Please gather every line in the entries below that contains the word "This" and copy each such line in full.

_ _ _ _ _

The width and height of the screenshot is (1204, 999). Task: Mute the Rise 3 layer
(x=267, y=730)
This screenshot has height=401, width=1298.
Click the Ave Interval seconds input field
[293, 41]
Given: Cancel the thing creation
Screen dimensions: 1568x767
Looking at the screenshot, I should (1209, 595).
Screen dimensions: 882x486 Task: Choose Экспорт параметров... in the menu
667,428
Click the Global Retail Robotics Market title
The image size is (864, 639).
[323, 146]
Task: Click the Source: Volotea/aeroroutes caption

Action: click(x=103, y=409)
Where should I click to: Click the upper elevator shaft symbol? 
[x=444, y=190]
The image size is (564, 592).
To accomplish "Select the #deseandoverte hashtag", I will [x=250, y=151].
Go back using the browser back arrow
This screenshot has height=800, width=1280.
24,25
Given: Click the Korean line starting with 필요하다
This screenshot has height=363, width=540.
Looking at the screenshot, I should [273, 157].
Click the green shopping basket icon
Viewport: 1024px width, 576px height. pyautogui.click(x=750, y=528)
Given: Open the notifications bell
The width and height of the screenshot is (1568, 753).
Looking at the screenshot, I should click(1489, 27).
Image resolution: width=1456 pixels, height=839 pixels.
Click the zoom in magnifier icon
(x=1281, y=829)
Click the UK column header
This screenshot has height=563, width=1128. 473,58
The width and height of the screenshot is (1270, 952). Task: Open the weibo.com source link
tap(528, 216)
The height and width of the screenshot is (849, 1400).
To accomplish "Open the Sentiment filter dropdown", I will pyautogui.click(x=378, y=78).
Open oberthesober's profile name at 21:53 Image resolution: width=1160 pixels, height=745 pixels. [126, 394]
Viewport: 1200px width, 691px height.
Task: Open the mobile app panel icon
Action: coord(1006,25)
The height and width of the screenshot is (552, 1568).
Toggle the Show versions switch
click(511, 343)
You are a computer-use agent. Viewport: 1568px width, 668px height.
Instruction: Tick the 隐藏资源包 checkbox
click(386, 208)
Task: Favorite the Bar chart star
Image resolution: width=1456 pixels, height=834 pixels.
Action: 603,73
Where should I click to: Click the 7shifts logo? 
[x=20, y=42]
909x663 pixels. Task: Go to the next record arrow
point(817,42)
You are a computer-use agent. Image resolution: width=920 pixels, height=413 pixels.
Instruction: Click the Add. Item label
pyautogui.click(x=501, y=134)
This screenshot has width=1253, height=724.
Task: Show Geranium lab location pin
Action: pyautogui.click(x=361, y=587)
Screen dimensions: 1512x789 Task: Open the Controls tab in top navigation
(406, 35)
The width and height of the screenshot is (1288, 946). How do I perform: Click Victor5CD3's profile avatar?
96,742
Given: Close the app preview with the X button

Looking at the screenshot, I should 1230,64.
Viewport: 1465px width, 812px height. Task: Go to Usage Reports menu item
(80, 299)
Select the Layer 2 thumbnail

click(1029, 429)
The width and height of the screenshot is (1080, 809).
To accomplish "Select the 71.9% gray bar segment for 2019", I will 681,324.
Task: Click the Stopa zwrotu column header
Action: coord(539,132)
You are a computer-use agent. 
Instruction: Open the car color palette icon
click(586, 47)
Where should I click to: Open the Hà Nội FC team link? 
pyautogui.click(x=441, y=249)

_ _ _ _ _

- _Expected answer_:
This screenshot has height=401, width=1298.
This screenshot has height=800, width=1280.
This screenshot has height=363, width=540.
This screenshot has height=563, width=1128. 473,58
This screenshot has width=1253, height=724.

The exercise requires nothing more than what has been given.